The interfaces do not lean on patterns that are extant in software already. This means that, at the very least, users will be learning new interactions. These new interactions are not informed by usability studies nor research (10up has done its own) and, like the hamburger anti-pattern, can define terrible UIs for years to come. Further, best practices will be discovered by trial and error, instead of being able to lean on best practices such as the WAI ARIA Authoring Practices.
Not only does Gutenberg have an outsized number of accessibility issues, it is also unclear if Gutenberg is going to target WCAG 2.1. While WordPress made a commitment to only deploy code to core that is WCAG 2.0 compliant, now that WCAG 2.1 is a recommendation it is unclear whether WordPress will update its position. If so, that makes August even more unlikely. If not, that means the new editor will run afoul of current accessibility guidelines on day one.
No Mobile Support
The mobile version of Gutenberg won’t be ready when Gutenberg (desktop version) launches. WordPress is targeting the end of 2018, which means there will be a four month gap when users who alternate editing on desktop and mobile will be using two different interfaces. This may not be bad, but it can certainly be confusing.
Spurious Business Case
When I raised concerns about Gutenberg last year, the business case for Gutenberg appeared to be little more than a way to compete with, and integrate the features of, page builders that you see in plug-ins along with Wix, Squarespace, Weebly, and other competitors. To date, no official research has been done to confirm if those features are critical nor how many end users (and WordPress implementors) actually want them. Product development should be informed by market research, not reliance on a captive audience.

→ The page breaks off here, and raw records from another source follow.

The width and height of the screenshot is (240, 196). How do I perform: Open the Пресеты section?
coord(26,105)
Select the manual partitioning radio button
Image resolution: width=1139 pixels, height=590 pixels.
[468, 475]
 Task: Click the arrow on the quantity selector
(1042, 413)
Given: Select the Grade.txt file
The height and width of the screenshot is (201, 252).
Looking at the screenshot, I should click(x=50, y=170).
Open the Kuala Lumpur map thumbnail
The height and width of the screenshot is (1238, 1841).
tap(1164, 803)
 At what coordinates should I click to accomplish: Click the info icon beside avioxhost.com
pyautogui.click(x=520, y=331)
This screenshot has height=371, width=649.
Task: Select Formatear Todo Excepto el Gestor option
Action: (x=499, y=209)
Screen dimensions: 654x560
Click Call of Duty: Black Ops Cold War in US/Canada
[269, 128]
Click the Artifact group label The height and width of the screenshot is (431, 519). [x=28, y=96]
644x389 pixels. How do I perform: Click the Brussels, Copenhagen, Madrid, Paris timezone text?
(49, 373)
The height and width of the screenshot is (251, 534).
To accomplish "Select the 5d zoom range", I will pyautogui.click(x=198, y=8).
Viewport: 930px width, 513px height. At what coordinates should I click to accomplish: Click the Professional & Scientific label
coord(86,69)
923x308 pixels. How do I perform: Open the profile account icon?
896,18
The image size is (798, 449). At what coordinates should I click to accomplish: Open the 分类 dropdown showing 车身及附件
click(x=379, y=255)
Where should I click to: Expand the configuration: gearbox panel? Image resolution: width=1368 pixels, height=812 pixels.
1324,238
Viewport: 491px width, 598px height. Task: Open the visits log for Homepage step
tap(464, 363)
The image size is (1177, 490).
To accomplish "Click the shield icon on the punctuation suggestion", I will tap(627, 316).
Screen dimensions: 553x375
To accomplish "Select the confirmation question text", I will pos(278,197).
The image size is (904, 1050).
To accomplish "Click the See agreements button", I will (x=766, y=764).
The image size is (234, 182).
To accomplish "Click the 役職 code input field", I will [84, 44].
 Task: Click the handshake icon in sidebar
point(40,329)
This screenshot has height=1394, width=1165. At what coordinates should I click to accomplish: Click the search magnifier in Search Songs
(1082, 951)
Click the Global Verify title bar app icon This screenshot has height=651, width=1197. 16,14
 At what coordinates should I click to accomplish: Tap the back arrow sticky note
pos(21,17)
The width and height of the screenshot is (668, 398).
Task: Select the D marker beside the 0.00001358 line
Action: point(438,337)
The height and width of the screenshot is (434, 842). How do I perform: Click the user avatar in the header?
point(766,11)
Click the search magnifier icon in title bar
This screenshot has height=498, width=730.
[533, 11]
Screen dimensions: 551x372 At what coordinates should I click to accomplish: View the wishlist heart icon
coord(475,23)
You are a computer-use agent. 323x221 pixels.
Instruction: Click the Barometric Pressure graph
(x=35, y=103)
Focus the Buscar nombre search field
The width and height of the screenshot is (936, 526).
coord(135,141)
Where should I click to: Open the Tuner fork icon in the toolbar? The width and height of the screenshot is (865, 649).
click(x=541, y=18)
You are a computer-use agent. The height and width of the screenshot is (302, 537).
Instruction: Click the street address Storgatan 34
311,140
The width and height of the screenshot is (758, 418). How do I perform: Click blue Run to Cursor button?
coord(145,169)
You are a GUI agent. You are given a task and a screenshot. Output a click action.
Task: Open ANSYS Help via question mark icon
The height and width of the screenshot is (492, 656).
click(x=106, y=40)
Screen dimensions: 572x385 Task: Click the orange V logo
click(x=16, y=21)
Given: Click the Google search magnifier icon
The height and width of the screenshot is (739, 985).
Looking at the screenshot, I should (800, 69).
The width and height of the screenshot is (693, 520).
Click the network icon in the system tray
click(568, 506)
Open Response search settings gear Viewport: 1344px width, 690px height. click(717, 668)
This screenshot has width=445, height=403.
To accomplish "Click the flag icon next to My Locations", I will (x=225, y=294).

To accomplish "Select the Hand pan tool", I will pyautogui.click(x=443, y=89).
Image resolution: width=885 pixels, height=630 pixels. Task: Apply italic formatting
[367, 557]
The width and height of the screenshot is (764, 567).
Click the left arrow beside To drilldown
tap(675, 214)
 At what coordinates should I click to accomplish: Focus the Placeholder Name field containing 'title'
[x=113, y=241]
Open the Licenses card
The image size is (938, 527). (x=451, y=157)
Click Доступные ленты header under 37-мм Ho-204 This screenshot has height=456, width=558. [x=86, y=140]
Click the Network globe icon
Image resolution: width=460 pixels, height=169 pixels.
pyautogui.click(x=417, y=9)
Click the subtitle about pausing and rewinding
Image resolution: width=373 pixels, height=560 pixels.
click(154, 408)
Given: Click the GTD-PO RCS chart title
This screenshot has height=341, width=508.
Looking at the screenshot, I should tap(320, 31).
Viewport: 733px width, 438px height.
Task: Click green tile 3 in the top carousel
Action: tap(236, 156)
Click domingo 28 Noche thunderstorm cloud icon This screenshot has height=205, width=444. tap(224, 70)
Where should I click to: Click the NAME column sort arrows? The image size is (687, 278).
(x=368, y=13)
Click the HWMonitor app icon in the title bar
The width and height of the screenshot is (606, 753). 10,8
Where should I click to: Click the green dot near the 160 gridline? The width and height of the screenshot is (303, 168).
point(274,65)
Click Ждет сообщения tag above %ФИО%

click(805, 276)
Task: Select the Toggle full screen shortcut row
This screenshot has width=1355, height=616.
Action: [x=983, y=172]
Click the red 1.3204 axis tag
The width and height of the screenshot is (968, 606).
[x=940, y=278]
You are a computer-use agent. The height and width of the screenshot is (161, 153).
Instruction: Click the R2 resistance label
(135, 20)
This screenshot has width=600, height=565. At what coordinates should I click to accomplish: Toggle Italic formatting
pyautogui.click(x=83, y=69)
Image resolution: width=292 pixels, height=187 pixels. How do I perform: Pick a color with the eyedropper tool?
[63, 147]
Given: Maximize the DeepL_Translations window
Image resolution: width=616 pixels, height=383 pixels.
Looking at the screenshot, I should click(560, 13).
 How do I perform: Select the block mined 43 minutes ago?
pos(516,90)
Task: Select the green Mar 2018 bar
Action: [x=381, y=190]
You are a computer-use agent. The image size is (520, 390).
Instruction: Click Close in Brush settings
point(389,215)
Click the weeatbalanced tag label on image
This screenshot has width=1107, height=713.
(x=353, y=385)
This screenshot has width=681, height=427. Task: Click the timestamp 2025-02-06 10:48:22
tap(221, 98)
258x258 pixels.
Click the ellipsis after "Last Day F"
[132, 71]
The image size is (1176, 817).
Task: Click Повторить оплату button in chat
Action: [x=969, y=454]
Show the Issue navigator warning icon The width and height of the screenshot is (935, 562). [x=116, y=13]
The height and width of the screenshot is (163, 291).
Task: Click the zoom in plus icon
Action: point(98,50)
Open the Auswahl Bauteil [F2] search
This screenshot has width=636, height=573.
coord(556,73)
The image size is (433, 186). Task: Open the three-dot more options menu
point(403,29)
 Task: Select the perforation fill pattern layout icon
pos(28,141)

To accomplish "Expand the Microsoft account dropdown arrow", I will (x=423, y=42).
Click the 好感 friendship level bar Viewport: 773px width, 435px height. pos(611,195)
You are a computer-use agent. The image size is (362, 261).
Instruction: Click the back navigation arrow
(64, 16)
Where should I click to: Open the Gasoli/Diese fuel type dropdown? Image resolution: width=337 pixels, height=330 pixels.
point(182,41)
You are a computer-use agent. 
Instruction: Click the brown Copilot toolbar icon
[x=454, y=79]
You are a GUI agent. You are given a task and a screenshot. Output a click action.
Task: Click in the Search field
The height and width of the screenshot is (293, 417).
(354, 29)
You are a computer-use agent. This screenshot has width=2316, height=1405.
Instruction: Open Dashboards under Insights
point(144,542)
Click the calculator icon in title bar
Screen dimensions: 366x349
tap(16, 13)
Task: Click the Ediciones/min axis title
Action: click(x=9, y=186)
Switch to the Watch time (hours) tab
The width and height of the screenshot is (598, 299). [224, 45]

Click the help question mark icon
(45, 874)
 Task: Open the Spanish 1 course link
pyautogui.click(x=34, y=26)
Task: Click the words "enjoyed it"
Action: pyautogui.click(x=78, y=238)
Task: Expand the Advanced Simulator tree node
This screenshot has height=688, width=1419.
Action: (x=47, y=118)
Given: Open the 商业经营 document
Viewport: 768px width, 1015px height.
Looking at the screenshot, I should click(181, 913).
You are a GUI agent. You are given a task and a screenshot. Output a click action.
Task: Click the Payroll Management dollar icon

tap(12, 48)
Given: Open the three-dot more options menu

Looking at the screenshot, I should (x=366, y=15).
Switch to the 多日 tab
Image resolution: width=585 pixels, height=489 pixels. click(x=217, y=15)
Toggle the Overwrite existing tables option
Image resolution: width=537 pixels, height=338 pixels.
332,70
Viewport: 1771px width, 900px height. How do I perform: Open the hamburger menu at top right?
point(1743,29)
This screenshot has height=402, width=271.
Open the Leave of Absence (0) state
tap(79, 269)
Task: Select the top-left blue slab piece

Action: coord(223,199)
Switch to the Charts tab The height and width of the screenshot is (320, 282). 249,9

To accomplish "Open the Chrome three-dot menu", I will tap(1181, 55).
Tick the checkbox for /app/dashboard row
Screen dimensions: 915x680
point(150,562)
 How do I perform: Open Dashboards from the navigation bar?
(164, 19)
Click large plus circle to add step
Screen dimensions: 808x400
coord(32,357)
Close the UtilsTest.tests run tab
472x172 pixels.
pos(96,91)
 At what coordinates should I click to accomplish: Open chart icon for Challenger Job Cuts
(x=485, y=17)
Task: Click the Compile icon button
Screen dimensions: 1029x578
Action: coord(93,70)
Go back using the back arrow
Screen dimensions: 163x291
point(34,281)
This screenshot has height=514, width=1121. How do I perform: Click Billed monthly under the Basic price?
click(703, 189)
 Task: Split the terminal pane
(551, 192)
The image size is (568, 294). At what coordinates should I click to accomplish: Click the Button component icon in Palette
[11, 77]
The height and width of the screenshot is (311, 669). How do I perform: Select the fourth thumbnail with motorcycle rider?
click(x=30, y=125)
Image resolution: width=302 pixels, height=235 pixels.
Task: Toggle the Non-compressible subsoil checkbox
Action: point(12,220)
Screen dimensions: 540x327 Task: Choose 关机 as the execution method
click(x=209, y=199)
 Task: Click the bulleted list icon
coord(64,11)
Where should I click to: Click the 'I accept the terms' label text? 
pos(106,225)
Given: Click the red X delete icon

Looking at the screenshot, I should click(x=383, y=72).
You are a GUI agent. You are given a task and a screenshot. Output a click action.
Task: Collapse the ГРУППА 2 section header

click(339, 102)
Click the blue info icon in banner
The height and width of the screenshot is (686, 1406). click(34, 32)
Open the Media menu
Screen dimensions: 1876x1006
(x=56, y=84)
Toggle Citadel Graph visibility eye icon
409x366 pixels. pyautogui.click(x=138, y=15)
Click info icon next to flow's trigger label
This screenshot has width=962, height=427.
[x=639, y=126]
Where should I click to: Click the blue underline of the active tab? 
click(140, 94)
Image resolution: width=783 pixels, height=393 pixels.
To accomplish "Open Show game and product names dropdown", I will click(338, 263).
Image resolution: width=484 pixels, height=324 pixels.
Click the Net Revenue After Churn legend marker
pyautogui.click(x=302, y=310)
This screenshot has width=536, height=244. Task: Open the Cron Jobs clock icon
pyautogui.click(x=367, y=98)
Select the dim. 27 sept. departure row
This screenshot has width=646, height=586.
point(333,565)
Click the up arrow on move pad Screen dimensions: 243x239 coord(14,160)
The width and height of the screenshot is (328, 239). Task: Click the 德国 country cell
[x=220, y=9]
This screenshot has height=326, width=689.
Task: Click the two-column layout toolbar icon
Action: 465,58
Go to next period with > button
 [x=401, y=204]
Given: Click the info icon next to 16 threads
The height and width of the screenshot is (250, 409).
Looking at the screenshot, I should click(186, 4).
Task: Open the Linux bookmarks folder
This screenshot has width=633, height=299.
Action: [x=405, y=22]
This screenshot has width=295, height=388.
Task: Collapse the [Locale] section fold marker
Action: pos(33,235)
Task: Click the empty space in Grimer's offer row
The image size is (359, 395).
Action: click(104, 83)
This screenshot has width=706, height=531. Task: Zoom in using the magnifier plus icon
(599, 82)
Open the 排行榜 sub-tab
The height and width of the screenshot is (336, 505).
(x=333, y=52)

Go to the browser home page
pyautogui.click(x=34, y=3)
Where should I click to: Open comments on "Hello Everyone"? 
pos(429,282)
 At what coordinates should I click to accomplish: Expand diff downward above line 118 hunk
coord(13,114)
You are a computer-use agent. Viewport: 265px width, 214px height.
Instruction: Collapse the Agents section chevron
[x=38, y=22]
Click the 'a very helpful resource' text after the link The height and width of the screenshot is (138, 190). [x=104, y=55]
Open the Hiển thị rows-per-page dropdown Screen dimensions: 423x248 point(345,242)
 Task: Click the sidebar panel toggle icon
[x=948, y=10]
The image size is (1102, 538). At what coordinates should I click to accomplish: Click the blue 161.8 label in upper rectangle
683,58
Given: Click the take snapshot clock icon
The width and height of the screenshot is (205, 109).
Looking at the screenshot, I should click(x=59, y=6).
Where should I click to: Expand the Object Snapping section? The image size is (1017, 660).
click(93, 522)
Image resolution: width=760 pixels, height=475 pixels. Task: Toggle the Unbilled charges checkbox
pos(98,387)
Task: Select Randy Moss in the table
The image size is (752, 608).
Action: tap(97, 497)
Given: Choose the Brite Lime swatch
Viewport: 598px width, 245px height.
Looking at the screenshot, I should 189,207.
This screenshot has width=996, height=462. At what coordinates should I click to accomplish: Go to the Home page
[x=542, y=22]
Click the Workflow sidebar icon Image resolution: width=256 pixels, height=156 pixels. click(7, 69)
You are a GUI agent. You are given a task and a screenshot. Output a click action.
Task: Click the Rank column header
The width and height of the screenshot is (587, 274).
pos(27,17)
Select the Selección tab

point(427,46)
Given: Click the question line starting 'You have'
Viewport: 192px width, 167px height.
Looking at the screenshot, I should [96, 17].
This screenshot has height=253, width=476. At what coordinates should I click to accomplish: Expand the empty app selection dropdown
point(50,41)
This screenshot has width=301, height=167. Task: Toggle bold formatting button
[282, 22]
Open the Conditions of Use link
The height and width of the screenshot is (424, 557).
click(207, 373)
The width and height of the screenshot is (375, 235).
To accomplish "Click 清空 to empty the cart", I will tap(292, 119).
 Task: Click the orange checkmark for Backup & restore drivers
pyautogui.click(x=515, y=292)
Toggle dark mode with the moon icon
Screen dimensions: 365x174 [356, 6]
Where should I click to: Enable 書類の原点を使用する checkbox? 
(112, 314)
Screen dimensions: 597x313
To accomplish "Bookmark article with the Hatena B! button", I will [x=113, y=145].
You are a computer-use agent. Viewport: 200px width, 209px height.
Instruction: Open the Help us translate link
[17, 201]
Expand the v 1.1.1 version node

If you have read this far, then I suspect you are a fellow developer or an interested observer. For fellow developers, I encourage you to adopt a model that fits your organization and set the expectation with your clients sooner rather than later. I opted for this post.
Update: 27 June 2018
For my more technical readers…
I was wrong. Gutenberg does have a text editor. In a previous beta release it was prominent in the upper left corner. It has now moved to the upper right behind the kabob menu. You can activate it with the keyboard shortcut Ctrl + Alt + Shift + M. I have confirmed this will work with NVDA.
One reader on Twitter suggested looking at Gutenberg Ramp plug-in, another tweeted a link to a post he wrote about some gotchas with the Classic Editor plug-in (and offered config code to disable Gutenberg altogether).
Update: 30 June 2018
This post was featured in the Gutenberg Times weekly update:
Read Adrian Roselli’s post to his clients preparing them for Gutenberg and setting expectations regarding support for transitions. What can you tell them, without getting lost in the weeds?
Thanks for the great post, Adrian. I think we’re going to take a similar approach and it’s reassuring to know that others are doing something similar.
Adrian if there is no text editor in Gutenberg, how do we preview HTML code snippets? I think as a screen reader user there seems to be a lot of learning curve & with all the accessibility problems that Gutenberg might have I am thinking to stick to classic editor.
Thanks for this nice post.
I made a mistake above. There is now a text mode, recently added. There is a menu at the start of the editor that allows you to choose between Visual and Text. Then you can edit the HTML. And see all the HTML comments that Gutenberg uses to define the blocks.